I gently pointed out that I’d already given him earlier, and he paused, as if deliberating whether he should say what was on his mind.
I was in a bit of a rush, running late for a meeting, and I raised my eyebrows. Nu.
This slim Yerushalmi father and husband, with large earnest eyes behind gold-rimmed glasses and neat curly peyos, looked pained.
“Hust mir gegebben, you gave me,” he said, “ubber hust mir nisht oisgehert, but you didn’t hear me out.”
I hadn’t listened to his story, hadn’t heard about the wife’s breakdown, the child’s surgery, the lost job, the chovos after being scammed by the contractor. It had been about me, but not about him.

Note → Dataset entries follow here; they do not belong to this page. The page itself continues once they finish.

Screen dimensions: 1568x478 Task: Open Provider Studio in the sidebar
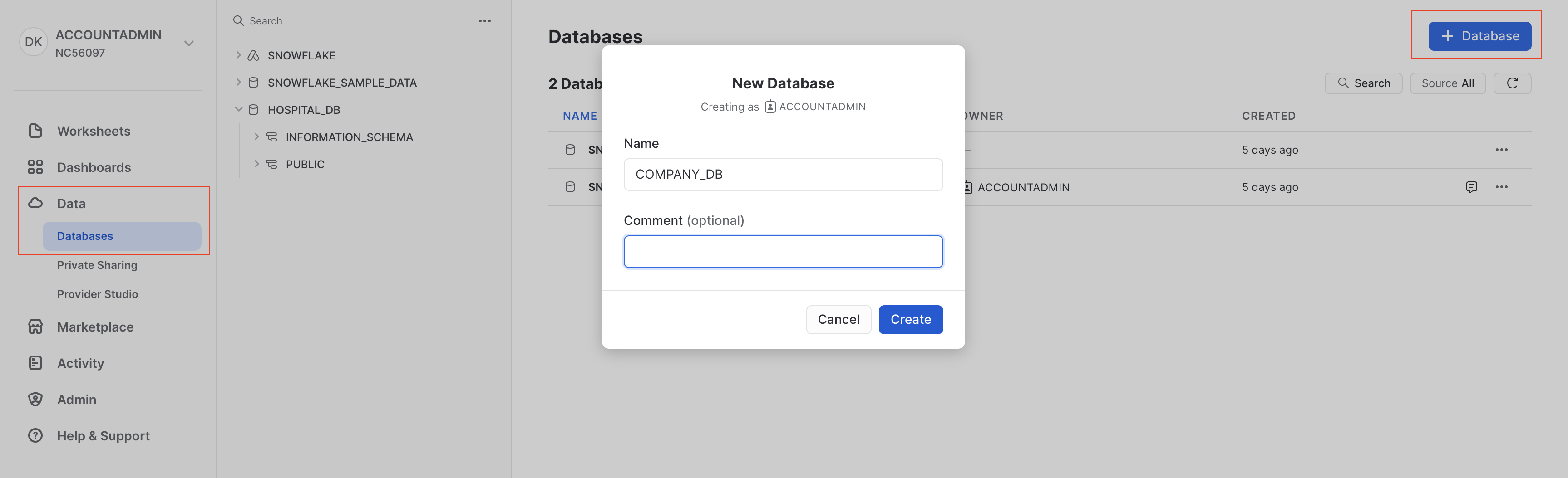click(98, 294)
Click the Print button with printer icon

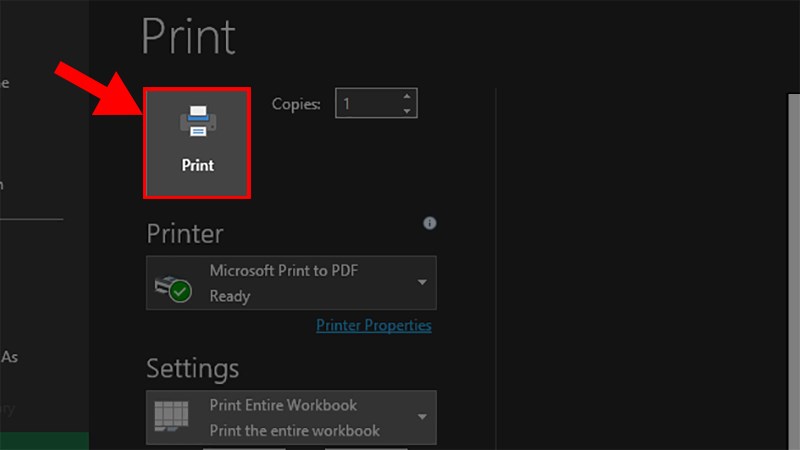click(197, 141)
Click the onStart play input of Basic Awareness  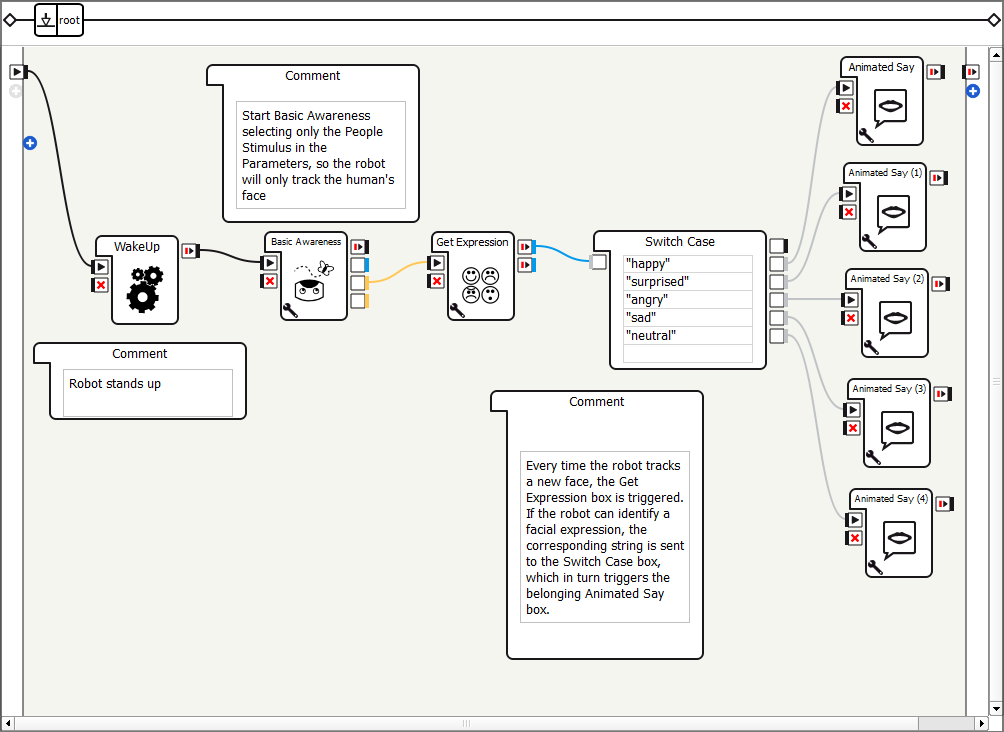pyautogui.click(x=269, y=263)
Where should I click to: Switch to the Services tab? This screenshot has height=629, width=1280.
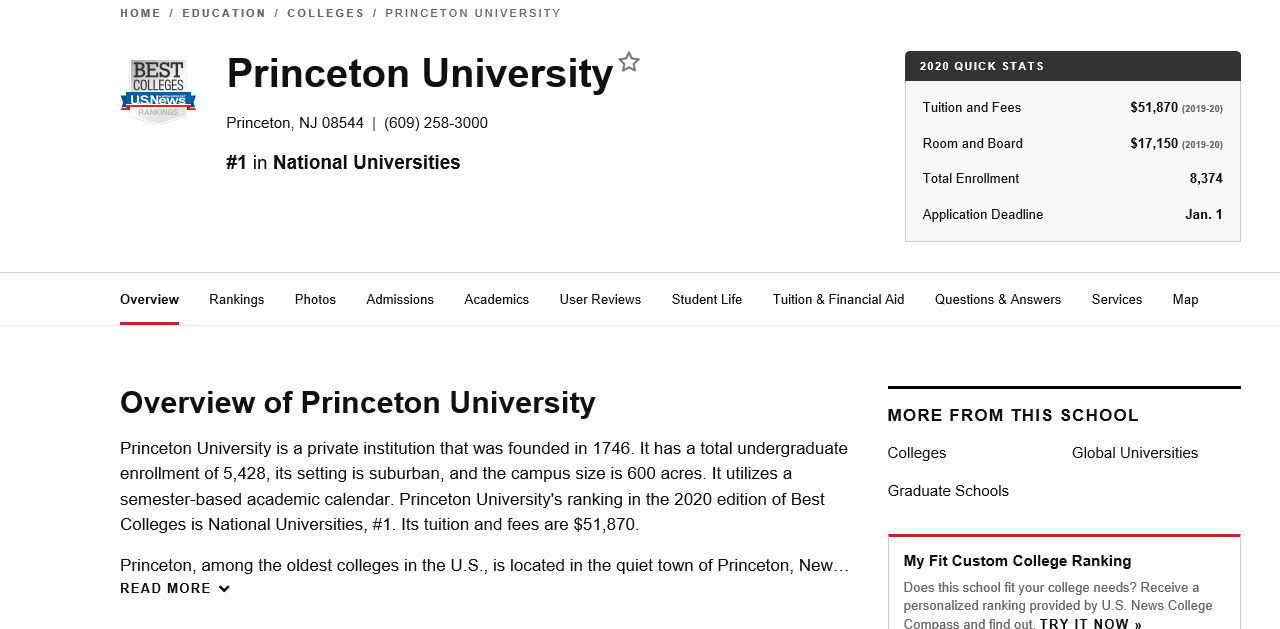pos(1117,299)
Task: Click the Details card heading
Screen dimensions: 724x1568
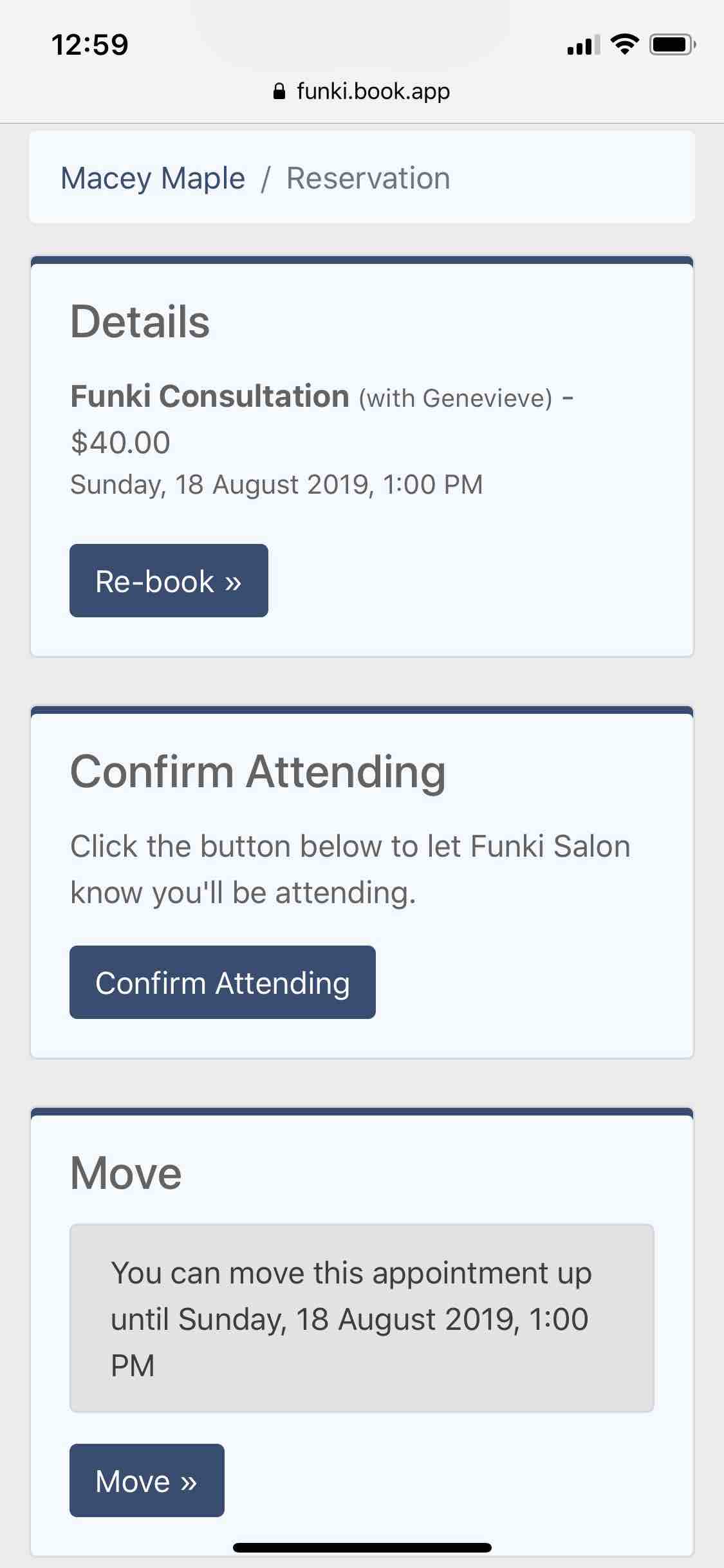Action: pos(140,321)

In Lakewood, tzedakah capital of America, near the door of the Chestnut Shul, he pierced me with his words.
You have to hear every single word in the Megillah. The mitzvah is to listen, to train yourself to catch every syllable.
Purim is a day of hearing. Back in Shushan we didn’t see overt miracles. There were no revelations. But to those who were attuned, the precision of the Divine plan and depth of His love became clear.
On Purim we learn to listen again.
If you’re in shul, listen. If you’re at home receiving groups, listen. If you’re collecting, listen even more intently.
And if you’re in Florida, on the couch with your shoes off and relaxing, listen close: Somewhere, not far below you, there is a group of bochurim looking for parking in their rented Suburban. They know exactly which condo is yours, and they’re coming for you.